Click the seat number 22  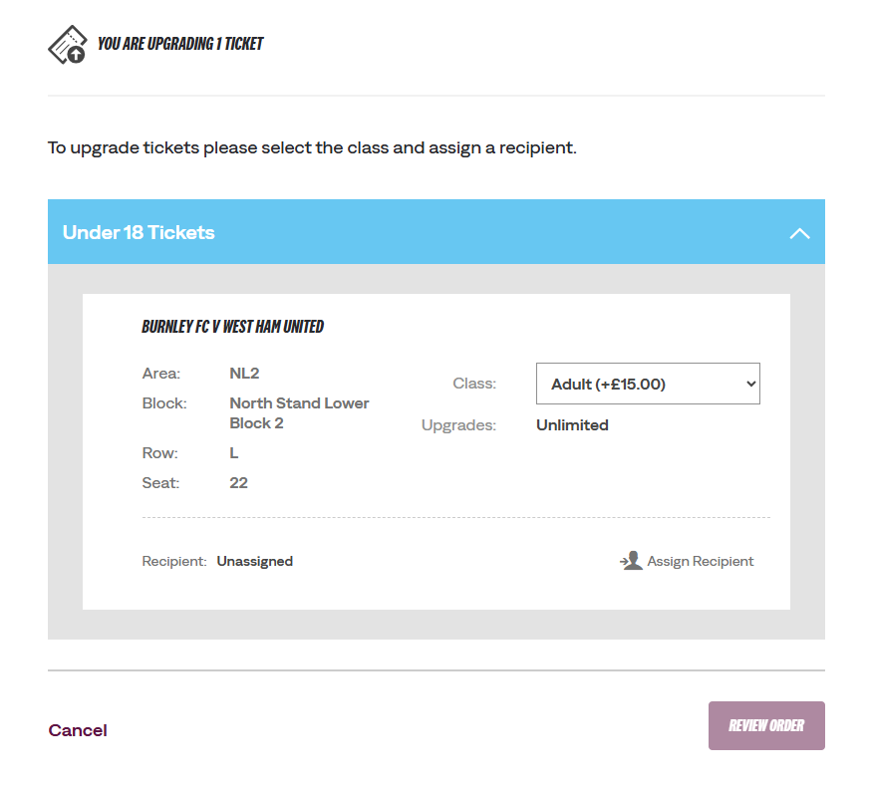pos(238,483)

* * *

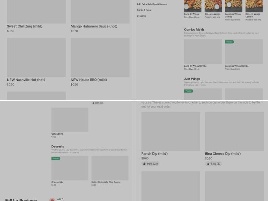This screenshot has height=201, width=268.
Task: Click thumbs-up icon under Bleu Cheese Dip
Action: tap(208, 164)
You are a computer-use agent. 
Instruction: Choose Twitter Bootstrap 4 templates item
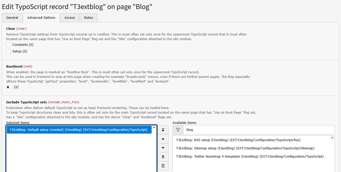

---

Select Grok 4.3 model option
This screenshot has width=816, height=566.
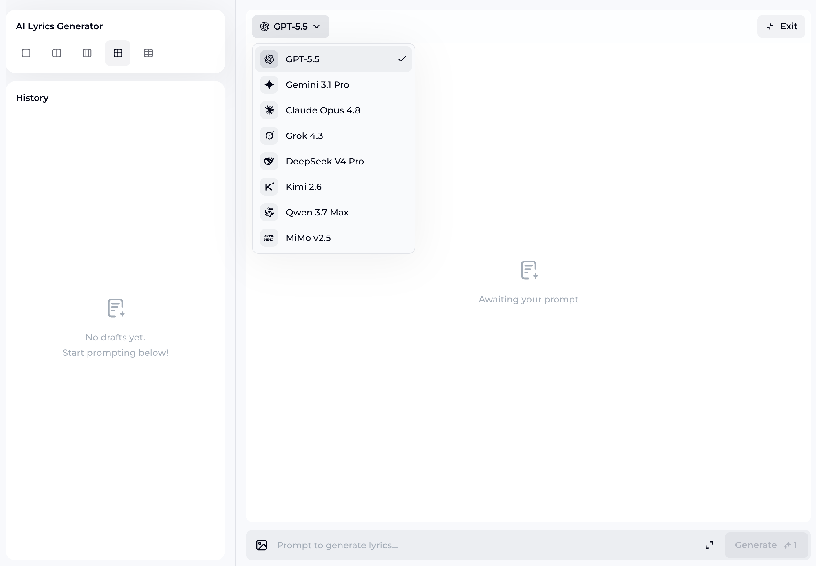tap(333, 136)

- Work instruction -
Would you print, exactly as written, every line above from the one holding "You are a computer-use agent." through the one holding "Instruction: Choose Twitter", with both included and no other lines?

- Answer to this task -
You are a computer-use agent. 
Instruction: Choose Twitter Bootstrap 4 templates item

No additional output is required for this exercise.